By Eamon Quinn
DUBLIN--Ireland will be "aiming high" in upcoming negotiations
to lighten the country's huge bank debt burden following a
euro-zone agreement to allow rescue funds to finance the bloc's
broken banks, Ireland's deputy leader Eamon Gilmore said
Sunday.
Since the agreement was struck late last week in Brussels, the
Irish government has hailed the decision of euro-zone leaders--to
use the euro zone's European Stability Mechanism to directly
recapitalize banks--as a "seismic" development in Ireland's efforts
to get a grip on its five-year banking crisis.
It had long complained that the euro zone had unfairly obliged
Irish taxpayers to shoulder most of the costs of rescuing formerly
private banks when the country's bloated commercial property market
crashed from 2008 onwards.

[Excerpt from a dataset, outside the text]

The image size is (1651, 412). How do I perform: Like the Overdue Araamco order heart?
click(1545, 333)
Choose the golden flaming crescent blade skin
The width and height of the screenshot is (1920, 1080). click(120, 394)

Amounting to about 63 billion euros, or
40% of its annual economic output, Ireland faces one of the world's
costliest bank rescues.
As those bank-rescue costs escalated, it was forced to strike a
67.5 billion euro bailout deal with the EU, International Monetary
Fund and European Central Bank, in late 2010.

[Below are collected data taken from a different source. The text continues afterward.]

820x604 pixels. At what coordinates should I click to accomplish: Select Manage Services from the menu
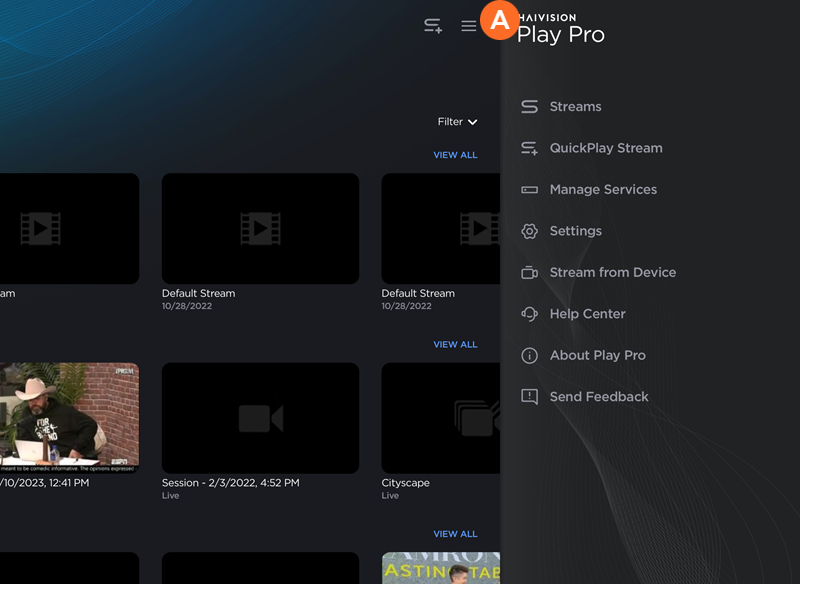(603, 190)
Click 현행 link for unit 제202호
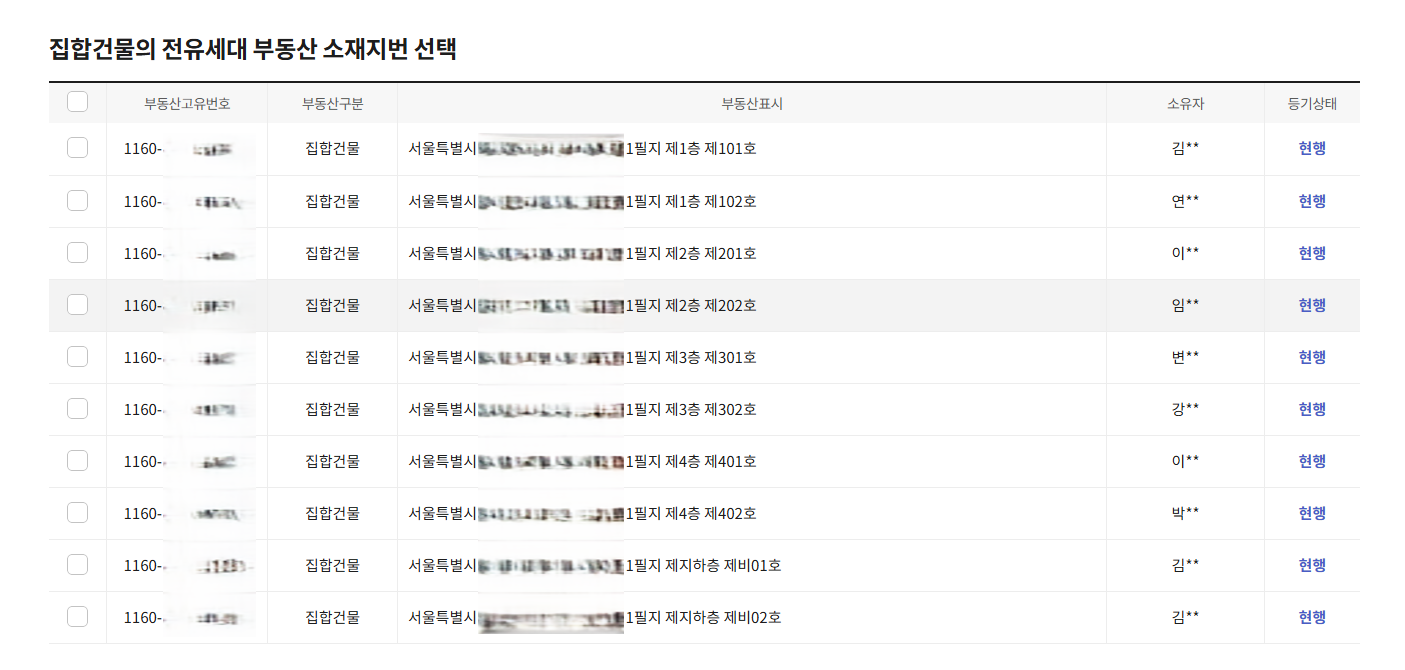 (x=1311, y=305)
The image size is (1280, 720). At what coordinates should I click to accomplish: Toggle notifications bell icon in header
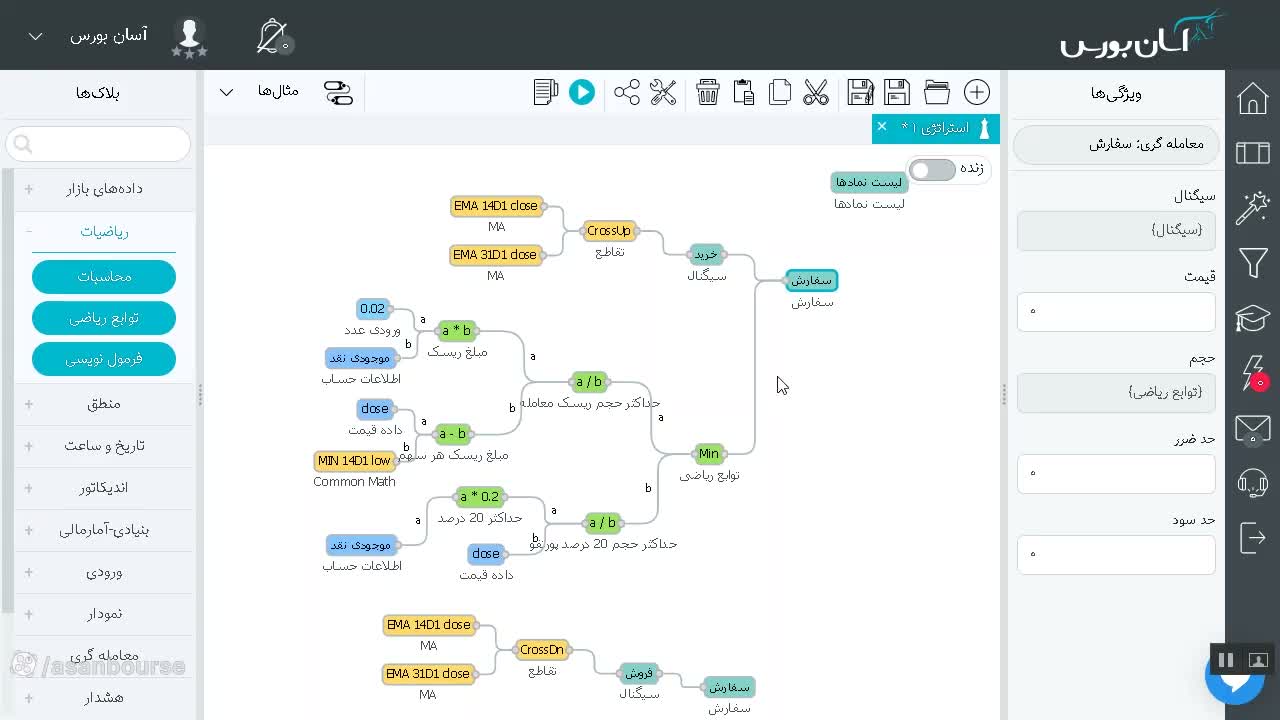click(x=272, y=37)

The Irish authorities have argued that refinancing the banking
debt burden will help it get back to full market funding next year,
and boost the country's modest economic recovery.
The euro-zone agreement on bank debt has now opened the way for
Ireland to negotiate a debt-lightening deal before the end of the
year, Mr. Gilmore told Irish broadcaster RTE Radio, saying he was
"confident that we will also succeed on this matter."
Though his government would be "aiming high" in private
negotiations with euro-zone authorities, he refused to specify how
much of Ireland's banking debt it hoped to have refinanced in any
such future deal.
"Our objective is to improve the country's debt sustainability;
to minimize to the greatest extent possible the burden of the bank
debt of the Irish taxpayer; to improve Ireland's credit rating and
in doing so to improve the possibility of credit extending right
through the economy so that jobs are created and we get economic
recovery faster," he said.
Since the agreement was announced, government ministers had
refused to say how much of the 63 billion euros that Irish
taxpayers pumped into its stricken lenders could be retrospectively
refinanced through the ESM, saying that they hoped negotiations
would agree on the figure before October.
The government had previously estimated it may refinance between
30 billion euro and 40 billion euro of its bank aid through the
ESM.
Citing unnamed senior government sources, the Irish edition of
The Sunday Times reported that Ireland will seek to refinance
approximately 32 billion euros it has pumped into three surviving
banks--Allied Irish Banks PLC (ALBK.DB), Bank of Ireland PLC, and
Irish Life & Permanent PLC.
Separately, it still wants to restructure 32 billion euros in
promissory notes pledged to two other so-called "dead" banks--Anglo
Irish Bank Corp. and Irish Nationwide Building Society, now jointly
renamed the Irish Bank Resolution Corp., the newspaper said.